- **TASK DETAILS**
Write out the data word for word, taking care that no picture is carried over.

(Saved data entries)
• • • • • • •

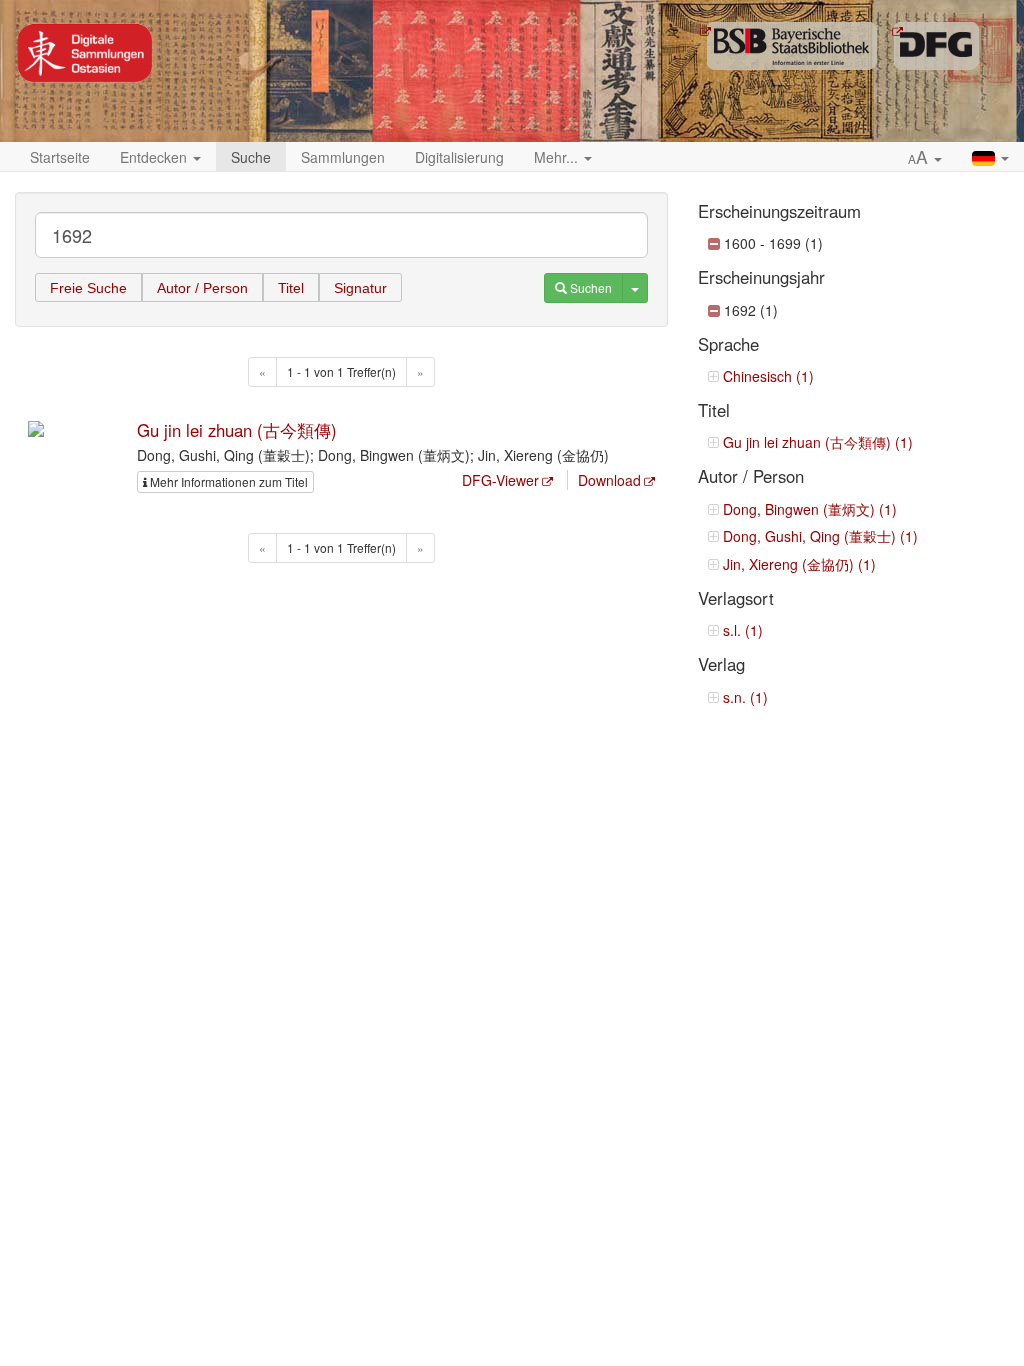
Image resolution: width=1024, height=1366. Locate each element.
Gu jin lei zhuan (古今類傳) (237, 430)
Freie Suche (88, 288)
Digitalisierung (459, 157)
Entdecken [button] (155, 157)
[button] (925, 158)
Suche (251, 157)
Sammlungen (343, 157)
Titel (291, 288)
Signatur (360, 288)
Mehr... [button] (558, 157)
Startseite (60, 157)
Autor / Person (202, 288)
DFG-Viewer (500, 480)
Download (609, 480)
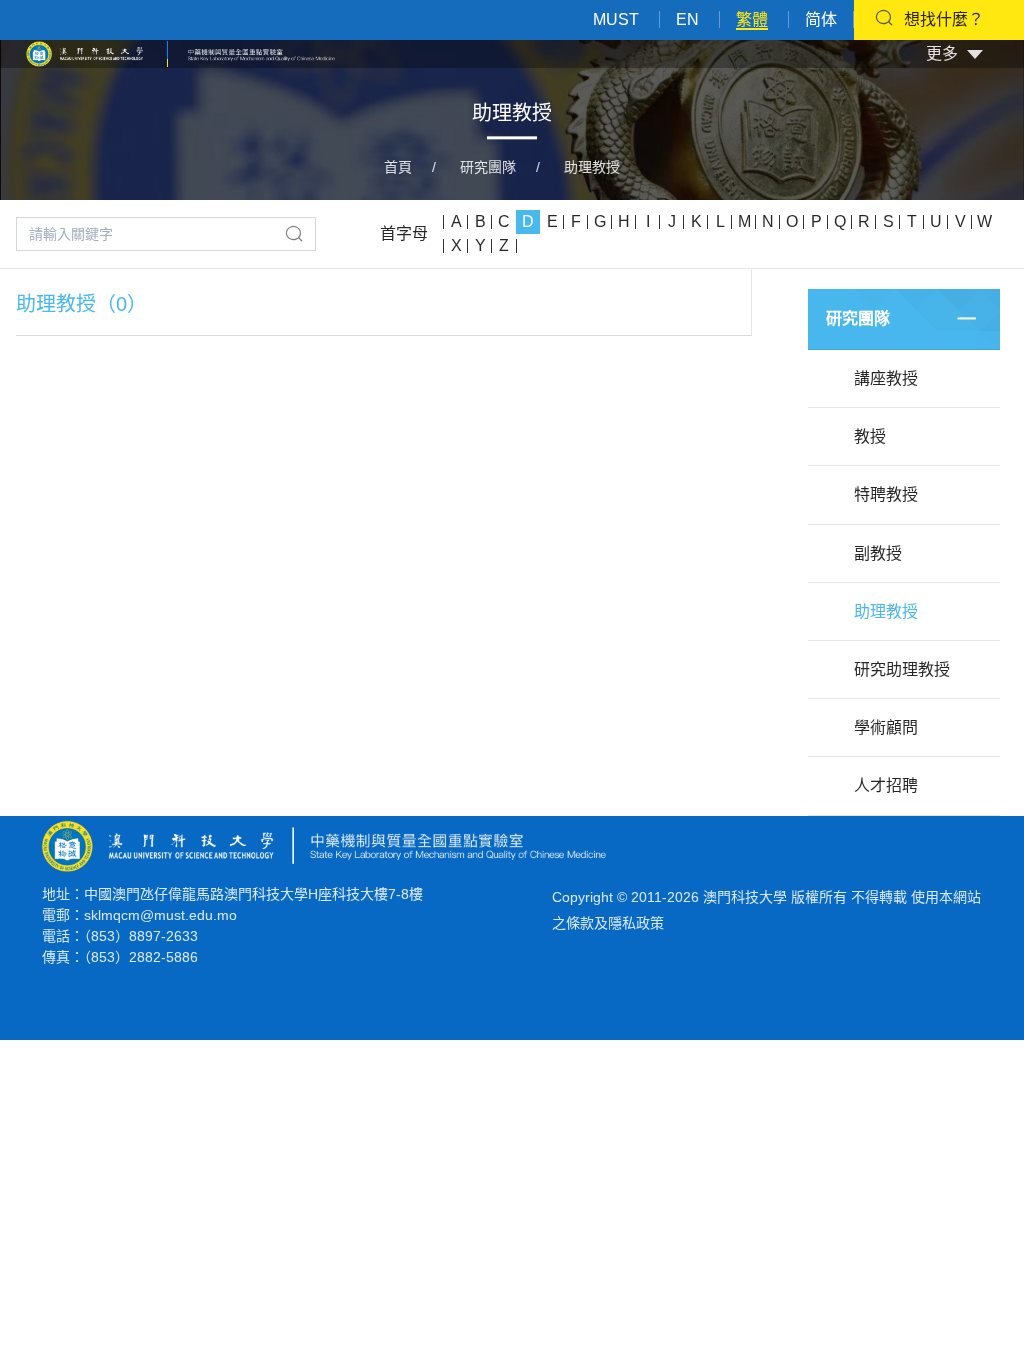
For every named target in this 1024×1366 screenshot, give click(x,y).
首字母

• • • • • • •

- **PROBLEM SOLUTION**
Image resolution: width=1024, height=1366. Locate each element.
Gu jin lei zhuan (古今類傳) (237, 430)
Freie Suche (88, 288)
Digitalisierung (459, 157)
Entdecken [button] (155, 157)
[button] (925, 158)
Suche (251, 157)
Sammlungen (343, 157)
Titel (291, 288)
Signatur (360, 288)
Mehr... [button] (558, 157)
Startseite (60, 157)
Autor / Person (202, 288)
DFG-Viewer (500, 480)
Download (609, 480)
For every named target in this 1024×1366 screenshot, give click(x,y).
首字母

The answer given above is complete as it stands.